The only changes between the first exercise and the second were that there was going to be another label to output the number of characters and that I needed to count the characters in the string.

I was able to complete this far more quickly than the first exercise because most of the road blocks I encountered with the first exercise were solved for the second. I already knew how to set up my auto layout. I remembered how to get the text from the UITextField. I already had most of my set up for the processing I needed to do for the labels.

Failure condition. Need to set both labels, including making sure the second label is an empty string.

Failure condition. Need to set both labels, including making sure the second label is an empty string.

I started out thinking that because I had two labels I needed to create two separate functions. I initially made a variable out of the text field input and passed that into my two functions. Then I thought more critically about it.

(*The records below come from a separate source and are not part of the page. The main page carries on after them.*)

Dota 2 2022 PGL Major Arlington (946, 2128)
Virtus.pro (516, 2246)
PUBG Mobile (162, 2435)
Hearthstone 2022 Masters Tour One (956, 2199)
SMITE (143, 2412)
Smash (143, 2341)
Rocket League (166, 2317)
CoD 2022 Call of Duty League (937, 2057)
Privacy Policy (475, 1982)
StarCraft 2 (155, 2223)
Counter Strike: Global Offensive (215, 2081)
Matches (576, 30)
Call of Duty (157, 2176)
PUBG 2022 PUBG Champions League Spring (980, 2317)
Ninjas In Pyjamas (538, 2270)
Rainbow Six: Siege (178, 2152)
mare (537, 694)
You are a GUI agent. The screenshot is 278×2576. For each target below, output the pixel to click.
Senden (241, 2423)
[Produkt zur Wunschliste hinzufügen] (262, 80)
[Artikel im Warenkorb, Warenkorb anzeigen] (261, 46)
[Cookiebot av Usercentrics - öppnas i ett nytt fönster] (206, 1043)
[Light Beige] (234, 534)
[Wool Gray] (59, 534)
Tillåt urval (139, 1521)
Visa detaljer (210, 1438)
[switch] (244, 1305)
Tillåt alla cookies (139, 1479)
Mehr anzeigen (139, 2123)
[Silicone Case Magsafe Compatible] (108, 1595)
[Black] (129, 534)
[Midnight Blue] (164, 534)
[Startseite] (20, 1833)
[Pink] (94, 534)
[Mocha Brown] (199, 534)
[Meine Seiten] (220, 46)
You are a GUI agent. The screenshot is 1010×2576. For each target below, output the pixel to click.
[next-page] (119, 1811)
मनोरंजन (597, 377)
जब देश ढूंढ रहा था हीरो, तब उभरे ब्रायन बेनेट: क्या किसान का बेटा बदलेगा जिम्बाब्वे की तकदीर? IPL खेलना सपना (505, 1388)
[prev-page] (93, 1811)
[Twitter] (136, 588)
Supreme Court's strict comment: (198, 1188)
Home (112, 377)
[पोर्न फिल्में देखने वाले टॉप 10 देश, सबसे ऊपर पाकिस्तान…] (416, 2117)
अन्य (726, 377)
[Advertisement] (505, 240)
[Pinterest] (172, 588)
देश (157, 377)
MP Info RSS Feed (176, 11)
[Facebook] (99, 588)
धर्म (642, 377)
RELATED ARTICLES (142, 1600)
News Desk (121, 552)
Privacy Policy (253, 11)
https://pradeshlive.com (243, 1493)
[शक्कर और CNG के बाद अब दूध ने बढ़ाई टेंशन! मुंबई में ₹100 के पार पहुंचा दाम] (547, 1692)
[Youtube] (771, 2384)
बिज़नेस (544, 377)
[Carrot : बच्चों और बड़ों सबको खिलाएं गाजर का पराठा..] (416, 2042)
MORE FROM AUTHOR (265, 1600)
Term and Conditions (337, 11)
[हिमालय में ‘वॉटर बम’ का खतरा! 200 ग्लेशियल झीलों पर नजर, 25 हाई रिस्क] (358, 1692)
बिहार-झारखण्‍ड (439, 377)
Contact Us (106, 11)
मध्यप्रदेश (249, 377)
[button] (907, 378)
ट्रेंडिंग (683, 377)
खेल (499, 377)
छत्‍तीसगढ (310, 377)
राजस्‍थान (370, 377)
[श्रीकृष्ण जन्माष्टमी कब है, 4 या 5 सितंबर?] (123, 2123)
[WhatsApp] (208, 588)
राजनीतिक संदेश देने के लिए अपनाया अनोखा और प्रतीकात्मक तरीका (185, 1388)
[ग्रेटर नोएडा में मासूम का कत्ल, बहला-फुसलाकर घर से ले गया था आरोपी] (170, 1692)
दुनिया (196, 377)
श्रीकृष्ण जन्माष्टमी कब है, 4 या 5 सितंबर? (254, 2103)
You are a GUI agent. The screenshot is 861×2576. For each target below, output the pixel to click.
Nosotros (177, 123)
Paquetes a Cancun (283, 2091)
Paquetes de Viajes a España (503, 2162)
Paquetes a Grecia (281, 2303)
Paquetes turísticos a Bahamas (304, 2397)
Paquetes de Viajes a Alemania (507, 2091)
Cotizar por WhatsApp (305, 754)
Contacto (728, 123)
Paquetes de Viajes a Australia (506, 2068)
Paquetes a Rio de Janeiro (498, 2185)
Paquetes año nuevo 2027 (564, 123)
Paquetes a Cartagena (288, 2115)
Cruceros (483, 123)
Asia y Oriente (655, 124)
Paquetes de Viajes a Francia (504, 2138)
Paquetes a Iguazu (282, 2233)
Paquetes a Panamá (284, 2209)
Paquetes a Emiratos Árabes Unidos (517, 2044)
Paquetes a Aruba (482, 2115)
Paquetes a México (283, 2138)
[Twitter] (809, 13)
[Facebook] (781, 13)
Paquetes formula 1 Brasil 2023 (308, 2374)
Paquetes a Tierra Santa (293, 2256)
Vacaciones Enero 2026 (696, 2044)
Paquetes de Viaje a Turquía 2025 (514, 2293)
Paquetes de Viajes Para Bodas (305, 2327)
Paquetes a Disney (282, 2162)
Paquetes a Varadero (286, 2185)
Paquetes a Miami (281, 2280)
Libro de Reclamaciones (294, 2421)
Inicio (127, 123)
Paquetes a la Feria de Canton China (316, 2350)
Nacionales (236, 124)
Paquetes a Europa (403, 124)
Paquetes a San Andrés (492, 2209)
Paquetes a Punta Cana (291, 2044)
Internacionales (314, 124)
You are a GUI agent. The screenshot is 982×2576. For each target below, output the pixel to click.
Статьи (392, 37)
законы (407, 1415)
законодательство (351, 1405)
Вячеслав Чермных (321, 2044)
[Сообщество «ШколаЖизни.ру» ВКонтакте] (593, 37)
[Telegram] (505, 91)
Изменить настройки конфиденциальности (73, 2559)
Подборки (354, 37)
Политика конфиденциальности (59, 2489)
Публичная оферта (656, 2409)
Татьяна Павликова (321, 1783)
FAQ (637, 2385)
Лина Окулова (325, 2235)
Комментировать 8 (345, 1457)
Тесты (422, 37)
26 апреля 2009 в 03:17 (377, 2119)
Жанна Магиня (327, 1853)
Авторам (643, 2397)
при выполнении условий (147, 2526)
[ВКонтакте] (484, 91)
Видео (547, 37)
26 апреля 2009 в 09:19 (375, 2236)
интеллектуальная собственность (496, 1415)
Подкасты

I was passing the same information into both functions and doing the same “if-else if-else” statement:

func yourInputString(input:String) -> String {
    
    if input.characters.count == 0 {
        return "You need to enter a string!"
    } else if Int(input) != nil {
        return "Please enter letters and not numbers!"
    } else {
        return "Your input string: \(input)"
    }
    
}

func numberOfCharactersInString(input:String) -> String {
    
    if input.characters.count == 0 {
        return ""
    } else if Int(input) != nil {
        return ""
    } else {
        return "\(input.uppercaseString) has \(input.characters.count) characters."
    }
    
}

That is a lot of repeated code. There is probably a better way to consolidate this.

One of the things Brad and I talked about with Swift having an advantage over Objective-C is that it can return more than one thing. One reason that the NSError stuff is so screwy is because you can’t return more than one thing. You have to pass a pointer to the location in memory for the error because you can’t simply return the error.

I realized that I could cut down on a lot of code by simply returning a tuple that contained both label strings. This cut down on code in both my helper functions and in my main View Controller because I only had to call one function and then assign the result from that function to the labels in the UI.

func inputStringAndCharacterCount(input:String) -> (String, String) {
    
    let yourInputString:String
    let numberOfCharactersString:String
    
    if input.characters.count == 0 {
        yourInputString = "You need to enter a string!"
        numberOfCharactersString = ""
    } else if Int(input) != nil {
        yourInputString = "Please enter letters and not numbers!"
        numberOfCharactersString = ""
    } else {
        yourInputString = "Your input string: \(input)"
        numberOfCharactersString = "\(input.uppercaseString) has \(input.characters.count) characters."
    }
    
    return (yourInputString, numberOfCharactersString)
}

I am finding this iterative approach of starting with something simple then adding complexity is a really good way to approach programming. You take lessons you learned doing something simple and you apply them as you do more and more complicated things.

Writing unit tests also forces you to think in ways to make it as easy as possible for yourself to be able to separate out as much functionality as possible in a way for it to be testable.

When Brad was telling me initially about using tuples I didn’t get how he came up with the solution. It was obvious once I saw it, but I didn’t get how he came up with it. I get it now. When I was writing my code and saw that I was repeating myself a lot, it forced me to think more critically about how I could make my code better.

I am happy I am doing these exercises because I don’t feel I get to code as much as I should. I am now seeing that coding things for myself helps me to learn things better than just being told what to do by someone who learned the way I am learning now.

We can read all the books we want to on clean code and so forth, but you really learn by doing and making mistakes and going back to refactor. I think a lot of people never go back and refactor and that is unfortunate for them. They are missing out on a great learning opportunity.